Rishi Sunak’s recent announcement that everyone in England should study mathematics up to the age of 18 was welcome. As he said in his speech, “in a world where data is everywhere and statistics underpin every job, our children’s jobs will require more analytical skills than ever before. And letting our children out into the world without those skills is letting our children down.”
But Sunak’s plan has one glaring omission: higher education.
The arithmetic for university mathematics departments across the UK increasingly does not add up. Since the abolition of student number caps by George Osborne, some institutions have been drawing in record numbers of students, while others are struggling to recruit sustainable cohorts. As universities face ever-greater financial pressure from high inflation and real-terms declines in the value of the domestic tuition fee, these recruitment problems put the departments concerned under threat.
The big recruiters tend to be the larger, older departments at Russell Group universities. In that sense, mathematics is becoming an almost exclusively high-tariff, big-city degree. Elsewhere, we risk seeing the emergence of “maths deserts” – swathes of the country with no opportunities for maths education beyond A level.
Maths deserts would be bad news for the nation. An ongoing flow of mathematicians from all backgrounds maximises the talent pool available to meet the challenges of an ever-changing world. Maths may not offer immediate results in terms of innovation and economic growth, but – as Sunak’s announcement implicitly recognises – it underpins every scientific and technological leap forward, from space travel to shortening ambulance waiting times.
Research by Deloitte estimated that the mathematical sciences already add more than £200 billion to the UK economy. As Baroness Brown, chair of the House of Lords’ Science and Technology Committee recently commented, “without a sufficiently skilled STEM workforce, we are hindering the potential to unlock productivity and economic growth or achieve ambitions for net zero, energy security or becoming a ‘science and technology superpower’.”
The avoidance of maths deserts is also necessary to fulfil the government’s ambition to level up the country. Mathematics is one of the best degrees in terms of future earnings; Deloitte calculated the salary premium for advanced maths skills to be around £8,000 a year.
However, students from lower-income and BAME backgrounds, as well as mature students, are much less likely to go to university outside their local area. So if they live in a maths desert, any hopes of using a maths degree to obtain upward social mobility will be a mirage.
Even in areas where high-quality mathematics provision exists, financial pressures may limit access for non-traditional students. That is especially true for mature learners. For instance, a series of recent policy directions, such as the tripling of tuition fees, are putting severe strain on lifelong learning in general, and on Birkbeck, University of London, in particular, 88 per cent of whose students are over the age of 21 and 65 per cent of whom are from BAME backgrounds.
As a result, Birkbeck’s mathematics and statistics department stands to lose almost half its teaching staff. But, as stated in a joint letter signed by the presidents of the UK’s mathematical sciences societies, this may “render the Birkbeck degree in mathematics and statistics untenable”.

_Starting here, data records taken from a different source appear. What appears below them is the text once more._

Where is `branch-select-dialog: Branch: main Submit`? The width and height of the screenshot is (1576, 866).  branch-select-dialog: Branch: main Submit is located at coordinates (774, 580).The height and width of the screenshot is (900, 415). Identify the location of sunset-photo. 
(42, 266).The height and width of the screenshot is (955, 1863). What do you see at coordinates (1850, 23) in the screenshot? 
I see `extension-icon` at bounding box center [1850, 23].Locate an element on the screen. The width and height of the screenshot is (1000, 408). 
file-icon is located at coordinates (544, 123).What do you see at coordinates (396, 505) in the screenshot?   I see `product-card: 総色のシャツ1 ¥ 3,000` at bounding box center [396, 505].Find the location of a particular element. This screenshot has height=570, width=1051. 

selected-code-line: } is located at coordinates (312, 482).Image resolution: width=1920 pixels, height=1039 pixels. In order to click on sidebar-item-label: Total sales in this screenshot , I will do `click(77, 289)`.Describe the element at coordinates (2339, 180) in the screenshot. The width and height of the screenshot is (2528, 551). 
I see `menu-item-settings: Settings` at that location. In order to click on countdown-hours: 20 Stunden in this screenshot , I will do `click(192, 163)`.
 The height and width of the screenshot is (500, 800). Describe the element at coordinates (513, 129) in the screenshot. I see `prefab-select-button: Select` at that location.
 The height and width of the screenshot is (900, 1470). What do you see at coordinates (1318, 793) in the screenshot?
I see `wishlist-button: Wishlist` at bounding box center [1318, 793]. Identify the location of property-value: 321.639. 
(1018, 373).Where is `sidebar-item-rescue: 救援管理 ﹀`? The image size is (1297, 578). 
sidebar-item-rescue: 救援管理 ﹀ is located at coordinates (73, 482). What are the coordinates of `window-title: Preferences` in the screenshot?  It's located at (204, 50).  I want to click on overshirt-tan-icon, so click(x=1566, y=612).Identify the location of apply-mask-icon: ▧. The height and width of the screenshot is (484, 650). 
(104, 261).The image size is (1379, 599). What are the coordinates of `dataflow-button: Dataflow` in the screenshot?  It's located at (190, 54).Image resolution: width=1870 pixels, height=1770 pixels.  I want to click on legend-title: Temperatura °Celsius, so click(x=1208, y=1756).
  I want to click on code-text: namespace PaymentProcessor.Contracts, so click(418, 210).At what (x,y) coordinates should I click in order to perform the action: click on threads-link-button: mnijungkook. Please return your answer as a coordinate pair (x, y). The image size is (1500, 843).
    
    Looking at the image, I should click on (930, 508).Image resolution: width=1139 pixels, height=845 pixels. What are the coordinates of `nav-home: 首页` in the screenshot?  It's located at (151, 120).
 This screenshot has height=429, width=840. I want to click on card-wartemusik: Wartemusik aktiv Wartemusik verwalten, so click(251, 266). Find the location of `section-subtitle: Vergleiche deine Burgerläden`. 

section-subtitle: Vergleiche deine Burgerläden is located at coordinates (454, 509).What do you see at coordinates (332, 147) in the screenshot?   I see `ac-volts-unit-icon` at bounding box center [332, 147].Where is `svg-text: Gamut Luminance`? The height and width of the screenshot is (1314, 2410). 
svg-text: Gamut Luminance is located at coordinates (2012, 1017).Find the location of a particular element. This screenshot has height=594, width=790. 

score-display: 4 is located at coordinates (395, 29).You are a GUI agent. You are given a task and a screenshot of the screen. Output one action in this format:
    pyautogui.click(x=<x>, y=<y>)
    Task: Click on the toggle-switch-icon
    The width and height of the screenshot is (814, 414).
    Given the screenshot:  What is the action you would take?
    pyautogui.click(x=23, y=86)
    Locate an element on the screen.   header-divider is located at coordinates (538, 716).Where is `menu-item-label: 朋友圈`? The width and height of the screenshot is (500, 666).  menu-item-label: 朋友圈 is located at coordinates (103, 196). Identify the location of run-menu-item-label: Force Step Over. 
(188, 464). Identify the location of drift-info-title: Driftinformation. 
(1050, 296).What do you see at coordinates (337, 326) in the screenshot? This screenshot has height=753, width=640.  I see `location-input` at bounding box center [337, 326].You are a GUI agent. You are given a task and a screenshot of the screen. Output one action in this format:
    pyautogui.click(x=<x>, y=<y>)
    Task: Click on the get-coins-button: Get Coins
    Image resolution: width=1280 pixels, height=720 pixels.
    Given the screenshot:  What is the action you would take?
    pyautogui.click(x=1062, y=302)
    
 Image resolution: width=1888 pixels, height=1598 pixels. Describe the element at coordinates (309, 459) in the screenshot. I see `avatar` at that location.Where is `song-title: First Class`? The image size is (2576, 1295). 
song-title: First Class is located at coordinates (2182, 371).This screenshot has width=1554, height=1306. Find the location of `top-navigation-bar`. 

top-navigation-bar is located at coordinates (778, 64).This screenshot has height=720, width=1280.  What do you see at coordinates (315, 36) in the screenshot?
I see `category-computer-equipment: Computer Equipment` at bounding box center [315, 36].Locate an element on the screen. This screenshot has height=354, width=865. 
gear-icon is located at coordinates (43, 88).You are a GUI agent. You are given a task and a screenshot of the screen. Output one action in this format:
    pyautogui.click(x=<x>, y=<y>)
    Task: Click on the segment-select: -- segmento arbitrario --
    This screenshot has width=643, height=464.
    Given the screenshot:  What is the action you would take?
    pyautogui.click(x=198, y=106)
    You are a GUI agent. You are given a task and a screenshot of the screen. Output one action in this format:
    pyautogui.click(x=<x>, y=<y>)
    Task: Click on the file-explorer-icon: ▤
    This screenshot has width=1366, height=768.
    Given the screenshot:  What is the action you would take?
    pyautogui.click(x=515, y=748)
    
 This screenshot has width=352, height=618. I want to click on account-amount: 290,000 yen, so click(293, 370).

If universities across the country follow Birkbeck’s lead, maths deserts will become a reality. Though the funding cuts for departments may be slow to begin with, their impact will reduce the scope and diversity of the mathematics pipeline. Grant holders, for instance, will see the writing on the wall and leverage their funding to secure positions elsewhere – and the loss of their funding and status will make the demise of their former department all the more likely. Such “academic flight” has already been seen at the University of Leicester, for instance.
If Sunak remains prime minister long enough to implement his plan, there will be more people qualified to study maths at university and there will be an increased demand for maths teachers. And even if his plans are not implemented, it is inevitable that maths will become more important as the role of technology in our daily lives and the economy increases. All this will drive demand for university courses.
But it will take years for any effect to be felt by university departments in terms of increased student demand. By then, if we are not careful, many may have already closed, and rebuilding departments is as difficult as re-greening a desert. In reality, it would be the large Russell Group departments that would absorb any new demand that might arise.
If the government is serious about its scientific and egalitarian ambitions, it needs to act now to ensure that the subject that Carl Friedrich Gauss called “the queen of the sciences” remains a common denominator across English universities.
Ulrike Tillmann is president of the London Mathematical Society.